Boxes stacked upon boxes, wide aisles of thick steel shelving. People crawling up them, ripping and tearing with glee, feeding on their contents, dropping them from a height to their partners on the floor down below. People throwing jars against the concrete floor just to watch them explode. Yevgeni stays near the walls, crouching out of sight, retreating into the darkness. At the end of a centre aisle, four boys stand and tear the tops off cardboard packets of washing powder and shake them out, and the white particles drift down in a foggy haze, settling in piles, sticking to the thin metal filaments of the shelving units so, at a glance, they seem like small, snow-laden trees in what looks like a minute winter garden, a place of quietude amid all the chaos. Yevgeni hunkers down in an empty space under the shelves and tucks his legs up, wrapping his arms around them, and watches the soap dust linger on its way down and smells the soft chemical smell, and thinks of his aunt and his mother standing on their balcony at home, wearing the borrowed dresses, their hair pinned up, staring at the fireworks, wondering where he could be, their hands knitted in worry, starch under his mother’s nails.

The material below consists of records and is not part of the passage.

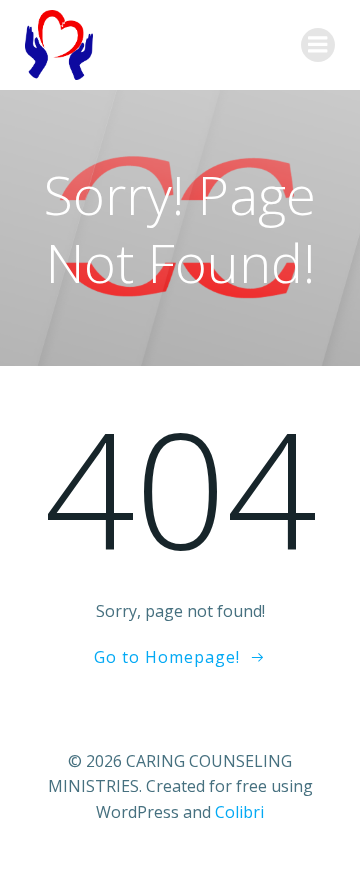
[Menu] (318, 45)
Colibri (239, 812)
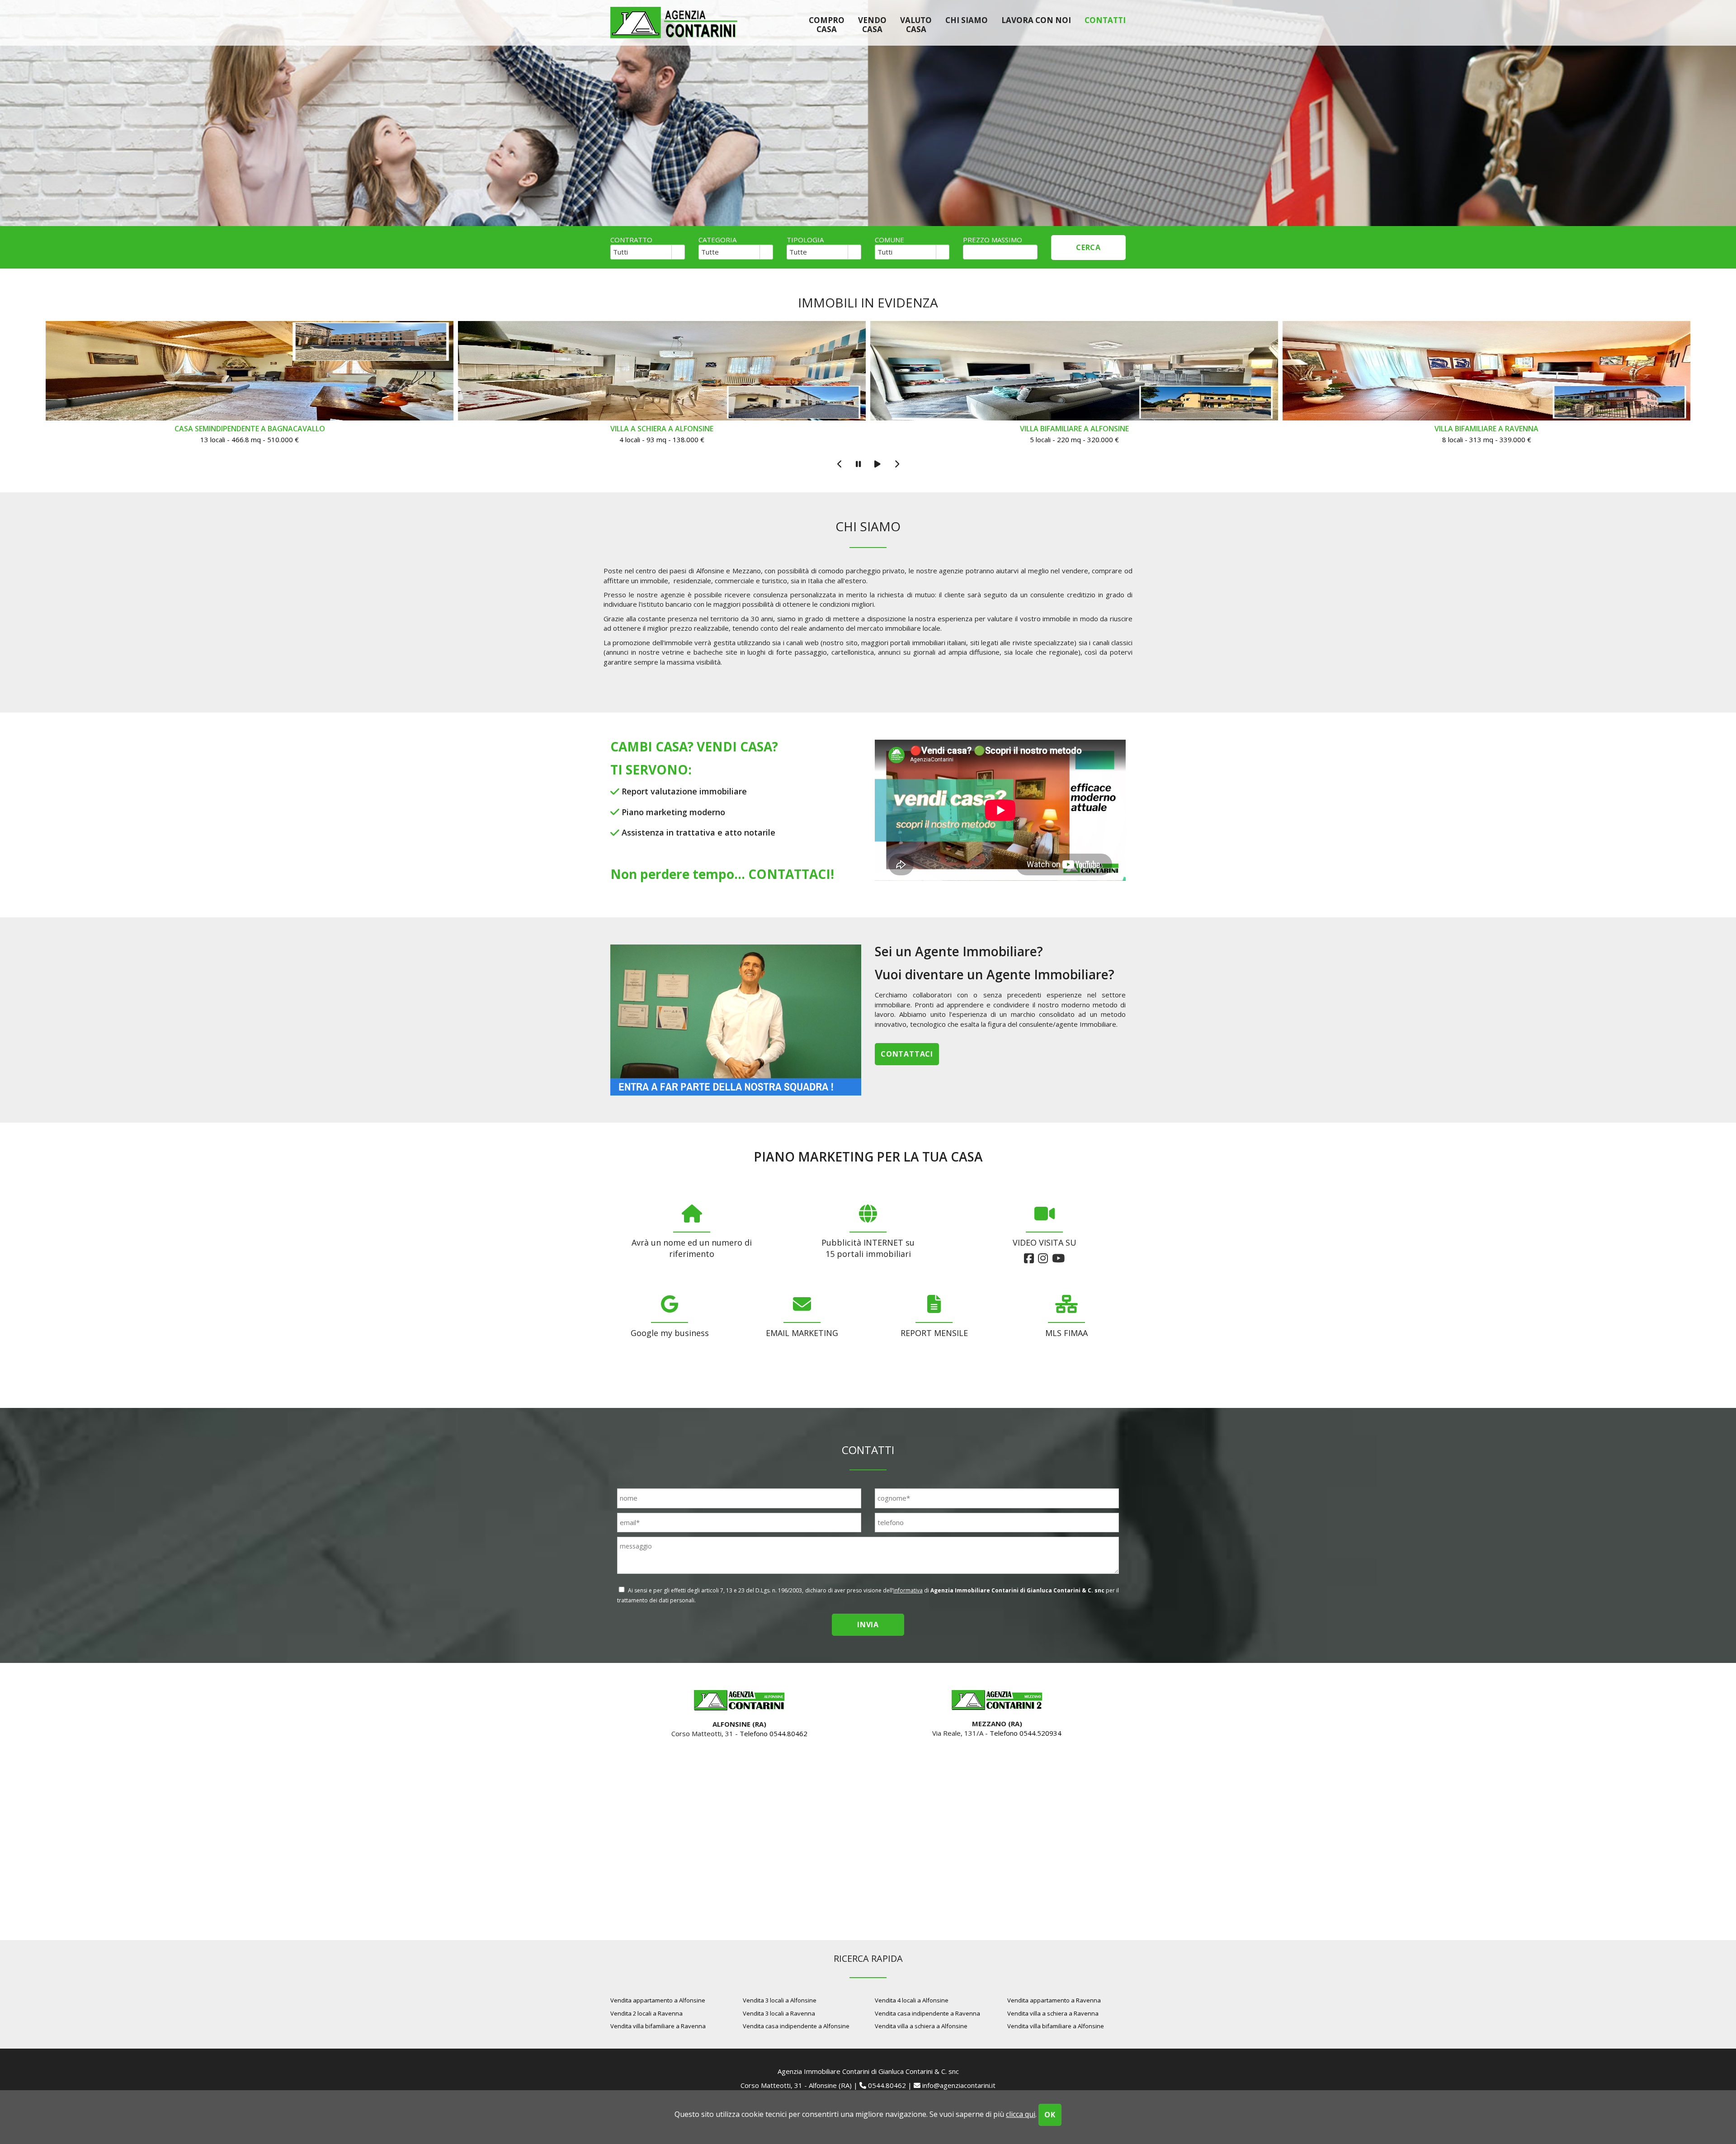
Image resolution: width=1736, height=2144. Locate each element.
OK (1050, 2115)
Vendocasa (872, 24)
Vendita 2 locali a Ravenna (646, 2013)
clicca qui (1020, 2114)
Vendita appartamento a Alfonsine (657, 2000)
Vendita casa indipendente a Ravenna (927, 2013)
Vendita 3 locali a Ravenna (779, 2013)
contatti (1105, 20)
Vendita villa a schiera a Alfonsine (921, 2026)
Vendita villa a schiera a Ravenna (1053, 2013)
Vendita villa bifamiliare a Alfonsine (1055, 2026)
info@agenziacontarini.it (958, 2085)
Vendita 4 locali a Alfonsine (911, 2000)
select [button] (678, 252)
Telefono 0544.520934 (1025, 1733)
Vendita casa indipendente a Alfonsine (796, 2026)
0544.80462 (887, 2085)
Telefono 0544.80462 (773, 1733)
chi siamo (966, 20)
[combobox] (641, 252)
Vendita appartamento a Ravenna (1054, 2000)
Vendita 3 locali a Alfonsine (779, 2000)
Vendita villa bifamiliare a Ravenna (658, 2026)
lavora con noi (1036, 20)
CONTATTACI (789, 874)
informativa (908, 1590)
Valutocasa (916, 24)
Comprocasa (826, 24)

BUT HIS MOTHER stands alone, watching, wearing her housecoat, a scarf wrapped around her pinned-up hair, looking out for her boy, trying to make out his form in the moving shadows. Maria is inside, at the table, clasping Grigory’s hand, two steaming glasses of tea in front of them. They don’t speak. Now is not the time. Now is only the time to sit and be free from explanations. Grigory removes his hand from hers and clasps her shoulder, her upper arm, her wrist, examining each part of her by touch, turning them over in his skilled hands, naming her bones once more, claiming them, whispering, “Manubrium. Ulna. Radius. Scapula.”

Alina turns towards the door and watches. She can’t go inside to break their reunion. She can’t go to bed alone, imagining her boy out there. She can only stand here, on this balcony, waiting dutifully.

Chapter 27

Sunlight has persuaded the city to return to itself once more. Yevgeni steps into the morning. It’s time to go home. He passes a construction site and stops and walks in, wary of guard dogs, and opens the cab of a digger and finds what he had hoped, a workman’s jacket, heavy and black with a luminous strip around the waist. He takes it, resolving to bring it back in a couple of days. Someone will arrive at work and have to make do with a thin coat, and there are many things in life that aren’t fair but this is one he can do something about.